The second script you have to use in those splited files.

My logical understanding is at offset 0x22 you have the amount of pointers them next long byte is offset of the first string minus 0x08
The next 4 bytes is the next string, so you have to do a simple math.
size - offset to get the correct string size.
0000000a.tex.txt
ner0
Posts: 15
Joined: Sat Jan 16, 2016 9:53 pm

Re: Broken Sword 2 - The Smoking Mirror (1997 Original, NOT-Remastered)

Post by ner0 »

rabatini wrote:The first script works to extract and reimport.

About the text, the game crashs because of the pointers.
Each splited file from the fisrt script have a text resource with pointers giving the right coordenate of each strings.

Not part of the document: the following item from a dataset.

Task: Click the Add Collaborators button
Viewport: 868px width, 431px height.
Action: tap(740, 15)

The second script you have to use in those splited files.

My logical understanding is at offset 0x22 you have the amount of pointers them next long byte is offset of the first string minus 0x08
The next 4 bytes is the next string, so you have to do a simple math.
size - offset to get the correct string size.
It seems that we're saying the same things but getting through in a different way.

First of all, I entirely agree that this is down to simple math in the case you described, but that's not the problem at all.
The game crashing is unrelated to the resource pointer offsets themselves, the reason how I know this is because I shift them properly, or at least I think I do.

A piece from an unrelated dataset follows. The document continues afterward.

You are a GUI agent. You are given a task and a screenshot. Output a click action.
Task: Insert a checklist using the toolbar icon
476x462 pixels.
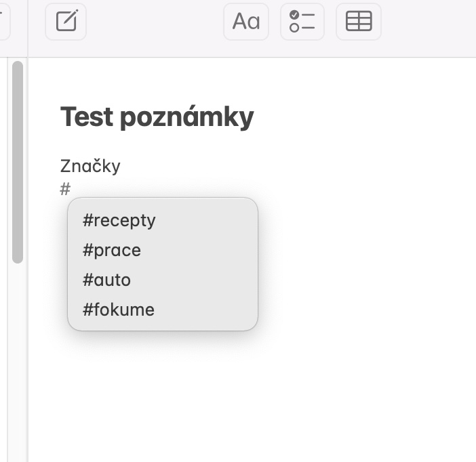[x=302, y=22]

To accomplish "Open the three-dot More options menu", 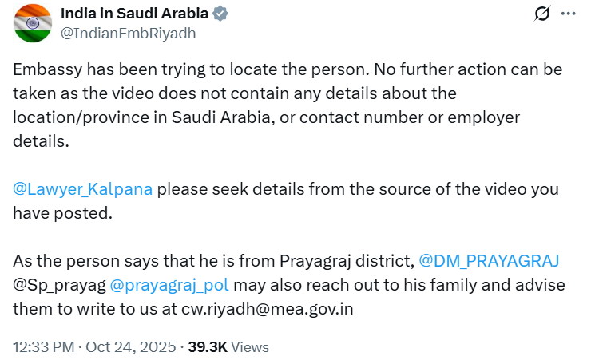I will tap(568, 14).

Offset 0x22 is indeed storing the number of pointers, except for me it's offset 0x2a (0x2c if properly extracted) just because this way the index offsets correspond to the exact relative position instead of having to do -8 when stepping through each offset, but that's irrelevant at the moment, just a personal approach that doesn't change the end result. So, let me give a specific example using one resource extracted by your script (including attached samples for illustration):

00000015.tex

- Offset 0x22 = 1c (28 pointers)

- Pointer #6, offset 0x2a3-8 (0x29b)

- Original text in #6 (0x3a bytes long), offset 0x29b:

Code: Select all

Getting past the night watchman and his dog had been easy.
- New text in #6 (0x5f bytes long), offset 0x29b:

Code: Select all

Getting past the night watchman and his dog had been easy.-EXTENDS STRING LENGTH BY 0x25 BYTES-
- The resource index table needs to shift forward 0x25 bytes on the offsets for pointers #7 through #28, offsets for pointers previous to #7 are left unchanged.

- The container's lookup table offset in the first 4 bytes needs to be increased by 0x25 bytes, from d2f00400 (0x4f0fd2) to f7f00400 (0x4f0f7)

- The file lookup table at offset 0x4f0f7, which contains the pairs of offsets and chunk sizes for every text resource, needs to increase by 0x25 bytes the size of the resource just changed (Text Resource 3257), and to also shift forward 0x25 bytes on the offsets of every subsequent resource until EOF.

This is it, but the game will crash nonetheless.

If there is anything at all about what I just described that you disagree with or any misstep in it or the attached samples, please let me know. Like I said initially, I'm fairly confident about what I found and what needs to be changed, but somehow it still crashes the game in some instances (not all), so obviously that something else besides the things described above needs to be fixed, I just don't see what yet.

Thanks for taking the time to help out, much appreciated.
Last edited by ner0 on Thu Jan 05, 2023 12:22 am, edited 2 times in total.
ner0
Posts: 15
Joined: Sat Jan 16, 2016 9:53 pm

Re: Broken Sword 2 - The Smoking Mirror (1997 Original, NOT-Remastered)

Post by ner0 »

So, it turns out that it was a math problem after all, but possibly not what would be expected - game engine parsing specificity, not defined by the file structure itself.

The byte-size of all Text Resources must be divisible by 4, which means that if the length of the text is changed, and the size of the Text Resource is not divisible by 4, then you must add null padding at the end of the resource until it is divisible by 4.

We can use 00000015_edited+fixed.tex.txt as an example though, but first a note that the current bms script skipped the first 10 bytes of every resource it extracted and appended 11 bytes from the beginning of the next, this is incorrect. Which means that the actual length of this particular example should be 0xa + 0x7b5 - 0xb = 0x7ca. Now, 0x7ca is also not divisible by 4, so padding the end with nulls until it reaches 0x7cc would fix it.